## TASK
Show only those lines of the entries where the string "computer" is found.

## INPUT RECORDS

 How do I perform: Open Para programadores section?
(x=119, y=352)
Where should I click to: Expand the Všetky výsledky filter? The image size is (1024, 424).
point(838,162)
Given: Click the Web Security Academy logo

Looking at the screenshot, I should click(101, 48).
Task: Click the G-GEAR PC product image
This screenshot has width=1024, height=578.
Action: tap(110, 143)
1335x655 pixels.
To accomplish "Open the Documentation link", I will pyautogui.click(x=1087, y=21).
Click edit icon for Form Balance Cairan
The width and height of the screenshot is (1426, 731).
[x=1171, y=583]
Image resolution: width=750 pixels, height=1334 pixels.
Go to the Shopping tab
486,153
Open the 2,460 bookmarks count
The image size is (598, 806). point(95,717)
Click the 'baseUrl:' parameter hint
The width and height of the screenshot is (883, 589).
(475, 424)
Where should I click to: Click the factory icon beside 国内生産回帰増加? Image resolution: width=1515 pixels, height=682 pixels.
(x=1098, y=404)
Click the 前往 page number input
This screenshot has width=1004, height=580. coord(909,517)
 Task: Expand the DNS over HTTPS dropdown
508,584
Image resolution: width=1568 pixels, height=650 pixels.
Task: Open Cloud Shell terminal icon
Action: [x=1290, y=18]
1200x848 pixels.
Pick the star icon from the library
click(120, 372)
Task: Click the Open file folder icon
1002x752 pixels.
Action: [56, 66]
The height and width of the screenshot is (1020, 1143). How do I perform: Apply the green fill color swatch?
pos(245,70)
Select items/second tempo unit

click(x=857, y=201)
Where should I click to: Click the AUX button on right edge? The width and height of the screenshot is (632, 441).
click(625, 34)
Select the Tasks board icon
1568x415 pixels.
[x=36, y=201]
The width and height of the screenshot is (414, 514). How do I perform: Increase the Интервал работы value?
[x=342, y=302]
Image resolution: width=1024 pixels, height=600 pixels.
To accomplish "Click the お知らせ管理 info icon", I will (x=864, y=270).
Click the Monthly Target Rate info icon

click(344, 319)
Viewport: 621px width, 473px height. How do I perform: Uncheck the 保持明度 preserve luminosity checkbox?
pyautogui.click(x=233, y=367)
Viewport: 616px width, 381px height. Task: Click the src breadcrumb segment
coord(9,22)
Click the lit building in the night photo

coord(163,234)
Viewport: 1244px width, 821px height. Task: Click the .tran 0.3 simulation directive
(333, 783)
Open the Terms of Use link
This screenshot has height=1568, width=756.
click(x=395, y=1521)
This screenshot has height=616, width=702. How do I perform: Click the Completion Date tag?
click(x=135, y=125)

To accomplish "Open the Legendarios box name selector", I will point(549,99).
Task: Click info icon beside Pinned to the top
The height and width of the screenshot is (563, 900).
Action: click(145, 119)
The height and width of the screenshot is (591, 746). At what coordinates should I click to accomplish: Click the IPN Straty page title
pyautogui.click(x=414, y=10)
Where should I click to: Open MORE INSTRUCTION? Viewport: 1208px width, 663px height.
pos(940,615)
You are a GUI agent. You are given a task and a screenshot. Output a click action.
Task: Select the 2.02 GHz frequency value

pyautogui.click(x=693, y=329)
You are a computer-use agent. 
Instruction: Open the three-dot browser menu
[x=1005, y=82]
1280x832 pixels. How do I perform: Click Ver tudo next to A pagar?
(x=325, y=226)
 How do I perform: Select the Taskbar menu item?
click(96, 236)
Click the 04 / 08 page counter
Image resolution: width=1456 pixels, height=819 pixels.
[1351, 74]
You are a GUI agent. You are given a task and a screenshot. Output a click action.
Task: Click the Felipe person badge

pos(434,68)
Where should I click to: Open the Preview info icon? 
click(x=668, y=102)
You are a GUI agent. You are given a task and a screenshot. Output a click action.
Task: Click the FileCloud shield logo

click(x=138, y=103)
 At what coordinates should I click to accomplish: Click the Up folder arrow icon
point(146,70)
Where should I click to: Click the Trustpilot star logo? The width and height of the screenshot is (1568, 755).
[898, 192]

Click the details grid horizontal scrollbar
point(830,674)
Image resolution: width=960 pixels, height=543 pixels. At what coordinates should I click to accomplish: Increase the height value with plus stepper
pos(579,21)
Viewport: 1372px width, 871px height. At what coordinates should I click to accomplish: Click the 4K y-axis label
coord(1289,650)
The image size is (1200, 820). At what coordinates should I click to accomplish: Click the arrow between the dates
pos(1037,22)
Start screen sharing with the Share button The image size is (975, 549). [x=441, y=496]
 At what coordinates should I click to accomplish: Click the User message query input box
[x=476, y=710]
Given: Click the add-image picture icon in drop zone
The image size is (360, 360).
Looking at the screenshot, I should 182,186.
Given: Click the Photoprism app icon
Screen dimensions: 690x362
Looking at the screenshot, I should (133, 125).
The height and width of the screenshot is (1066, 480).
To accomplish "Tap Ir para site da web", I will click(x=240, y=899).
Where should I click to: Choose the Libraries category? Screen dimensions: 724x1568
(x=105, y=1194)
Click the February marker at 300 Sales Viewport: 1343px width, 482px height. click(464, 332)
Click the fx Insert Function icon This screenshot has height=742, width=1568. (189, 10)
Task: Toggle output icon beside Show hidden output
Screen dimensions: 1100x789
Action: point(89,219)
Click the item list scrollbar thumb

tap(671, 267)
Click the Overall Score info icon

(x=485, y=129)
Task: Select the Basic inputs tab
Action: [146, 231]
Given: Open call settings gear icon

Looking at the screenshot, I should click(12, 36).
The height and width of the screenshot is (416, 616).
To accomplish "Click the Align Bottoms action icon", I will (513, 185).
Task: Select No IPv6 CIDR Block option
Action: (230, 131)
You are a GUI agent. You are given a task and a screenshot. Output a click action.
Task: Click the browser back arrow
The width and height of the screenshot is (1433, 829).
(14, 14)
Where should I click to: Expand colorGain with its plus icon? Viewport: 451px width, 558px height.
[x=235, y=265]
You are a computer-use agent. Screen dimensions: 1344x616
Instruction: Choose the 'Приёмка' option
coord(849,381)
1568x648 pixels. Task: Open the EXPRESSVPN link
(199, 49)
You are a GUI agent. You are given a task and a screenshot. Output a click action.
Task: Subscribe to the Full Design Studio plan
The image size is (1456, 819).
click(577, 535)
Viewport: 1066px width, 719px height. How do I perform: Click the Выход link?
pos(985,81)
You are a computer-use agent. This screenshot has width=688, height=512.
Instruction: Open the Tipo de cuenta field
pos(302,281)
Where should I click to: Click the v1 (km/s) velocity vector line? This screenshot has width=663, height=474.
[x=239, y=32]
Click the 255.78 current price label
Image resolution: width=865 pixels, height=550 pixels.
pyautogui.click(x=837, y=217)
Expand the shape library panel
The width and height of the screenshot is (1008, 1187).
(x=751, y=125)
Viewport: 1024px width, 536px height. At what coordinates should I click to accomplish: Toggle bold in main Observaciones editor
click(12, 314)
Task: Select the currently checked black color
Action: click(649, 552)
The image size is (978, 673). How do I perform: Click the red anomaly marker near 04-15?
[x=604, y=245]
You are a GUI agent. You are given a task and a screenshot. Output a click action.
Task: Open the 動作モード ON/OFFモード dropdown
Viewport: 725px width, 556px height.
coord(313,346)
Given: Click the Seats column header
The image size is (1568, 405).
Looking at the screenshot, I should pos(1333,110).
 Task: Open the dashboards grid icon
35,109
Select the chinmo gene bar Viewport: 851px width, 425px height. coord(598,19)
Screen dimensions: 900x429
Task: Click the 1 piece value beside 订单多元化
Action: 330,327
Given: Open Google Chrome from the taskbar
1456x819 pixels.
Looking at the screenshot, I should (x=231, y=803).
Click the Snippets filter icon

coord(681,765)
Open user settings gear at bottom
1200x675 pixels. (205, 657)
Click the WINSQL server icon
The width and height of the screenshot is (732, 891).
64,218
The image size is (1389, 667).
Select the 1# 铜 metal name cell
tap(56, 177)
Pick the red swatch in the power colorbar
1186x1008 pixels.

## RESULT OF THIS EXERCISE
You are a computer-use agent. 
You are a computer-use agent. Screen dimensions: 1344x616
You are a computer-use agent. This screenshot has width=688, height=512.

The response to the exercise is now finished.